Wallace, who leads the Eastern Shawnee Tribe of Oklahoma, was joined by Chief Ben Barnes of the Shawnee Tribe, and the two talked to crowds of visitors to the historic site about their tribes’ connections to the mound and the 19th-century policies that forced them out of the area. 

"We presented programs to let people know that the tribes still exist, the people still exist," Wallace told Religion News Service in a recent phone call. "We are still alive, we are still active.
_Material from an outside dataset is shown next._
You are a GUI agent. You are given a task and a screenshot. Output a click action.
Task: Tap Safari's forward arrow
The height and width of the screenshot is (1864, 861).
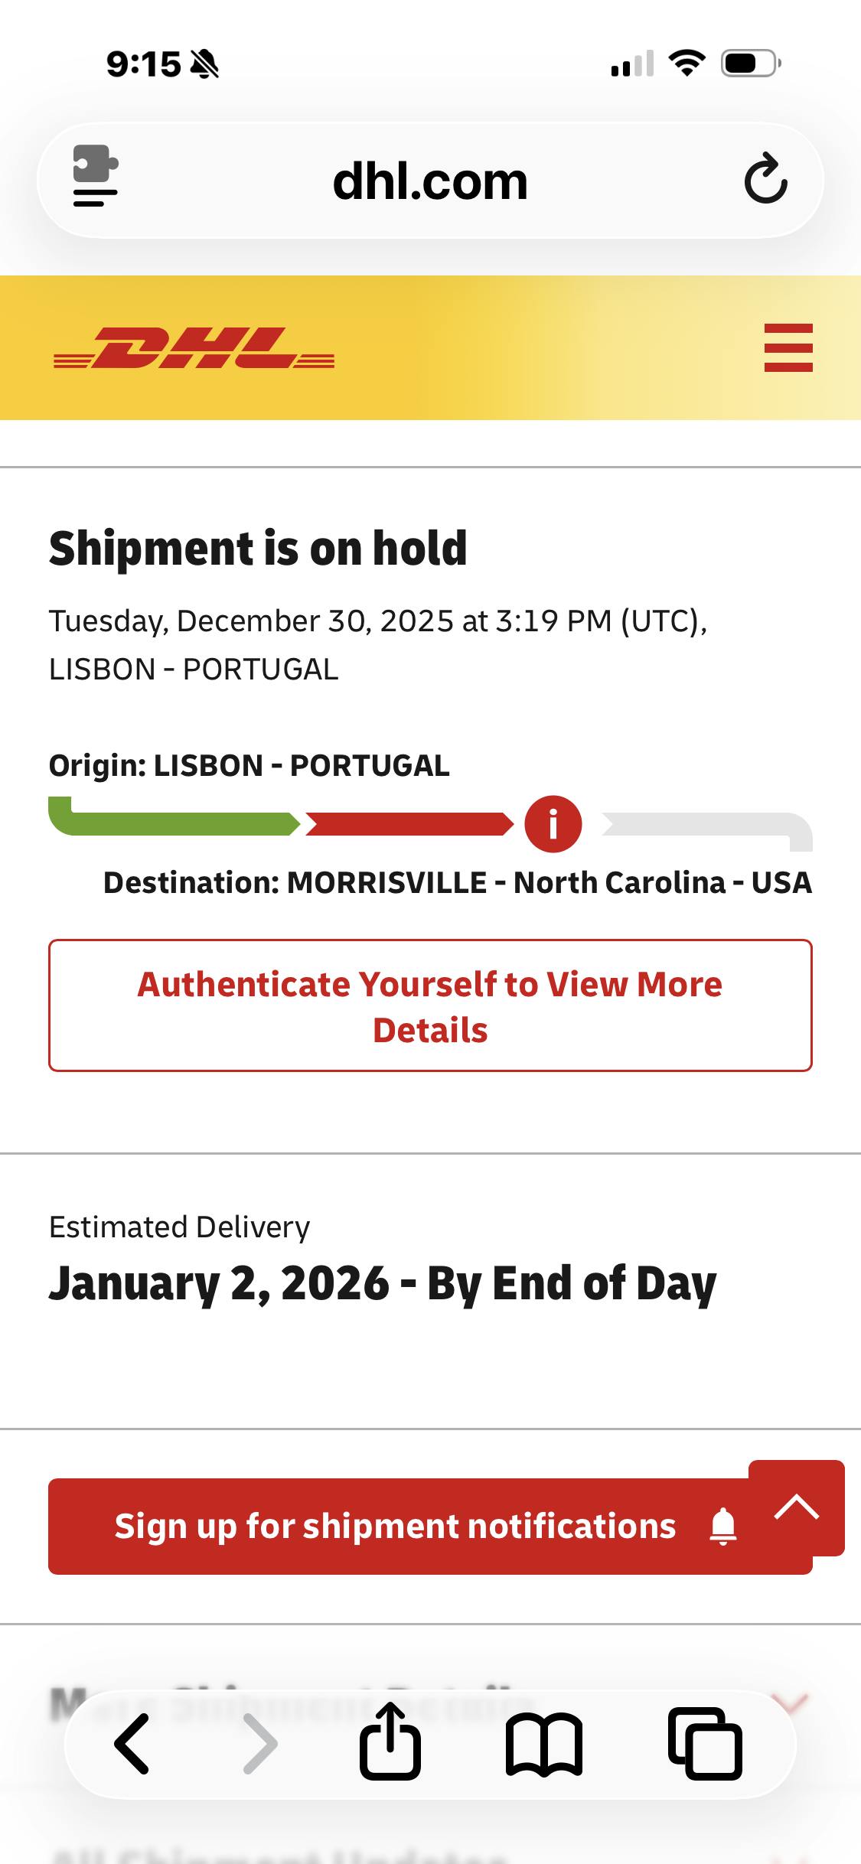click(260, 1744)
Those are still spiritual places for us."

As they spoke, the sounds of flute music and a "Native American style" drum demonstration filtered through the air from the nearby Soaring Eagle Retreat, where people had gathered to commemorate the solstice with crystal workshops and a presentation by a local Bigfoot investigator and other speakers who suggested that aliens or giants had built the mound.  

Southern Ohio is home to more than 70 earthworks constructed by the Indigenous Adena and Hopewell cultures. These structures are still important to their descendants — the Shawnee, Eastern Shawnee, Miami and Delaware people who were pushed out of the area 200 years ago by white American settlers. Some of the structures were built as burial mounds, while others functioned as astronomical observatories or ritual or religious structures. 
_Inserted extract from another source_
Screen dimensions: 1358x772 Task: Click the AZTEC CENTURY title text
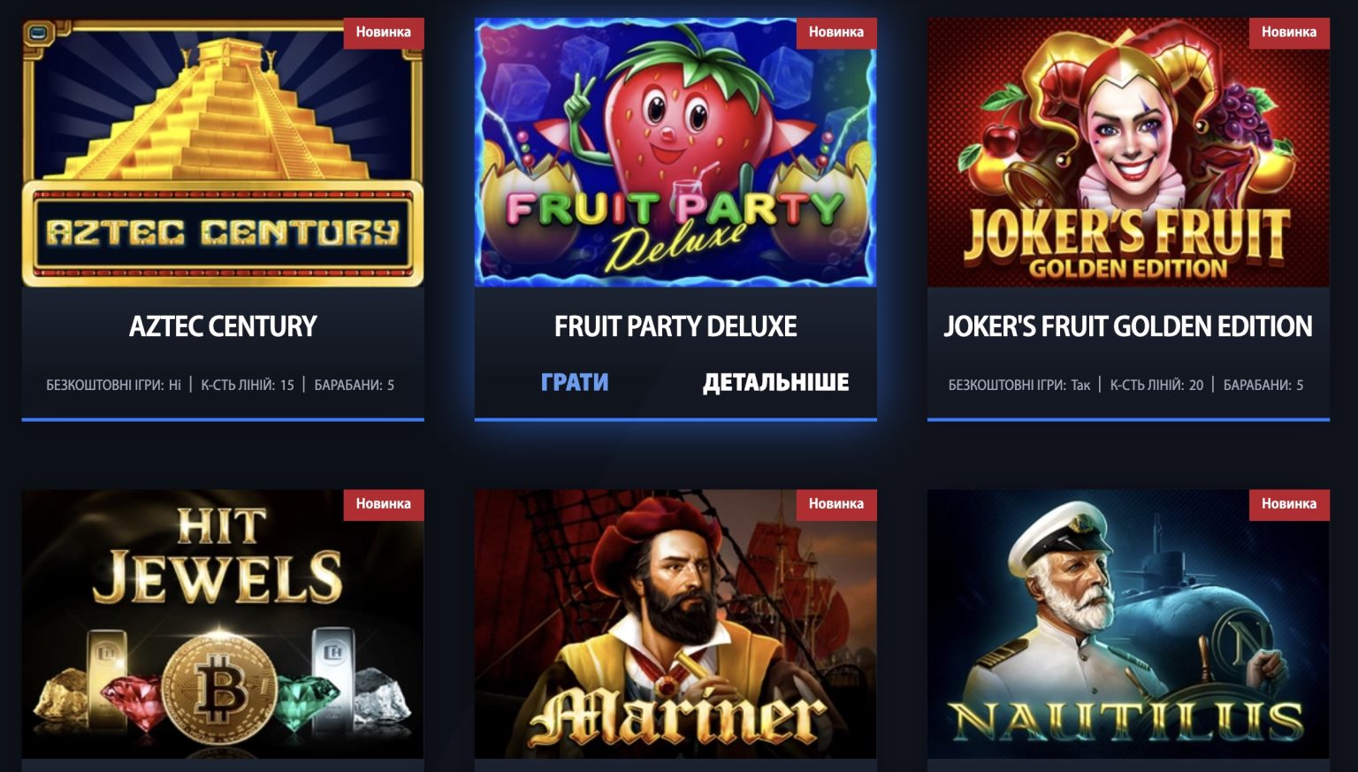pos(223,326)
But the mounds have also taken on significance for other spiritual groups. Terri Rivera, who has been bringing people to celebrate equinoxes and solstices at Serpent Mound for a decade, believes the site should be open to anyone who sees it as a sacred place.

"To me, it's a real healing spot," Rivera said on a visit to the mound in November. "I think people were probably drawn here because of the energy fields."

Theories about the mounds' origins have also led to attacks from fringe evangelical Christians who see them as unholy. Tribal leaders have responded by educating locals about the mounds and working with groups such as Ohio History Connection, the nonprofit that manages Serpent Mound and other mounds throughout Ohio, to ensure they are respected. 

"We believe that some of the activities that have occurred there in the past are in direct violation of our beliefs," Wallace said. "And so we're asking that our practices not be violated."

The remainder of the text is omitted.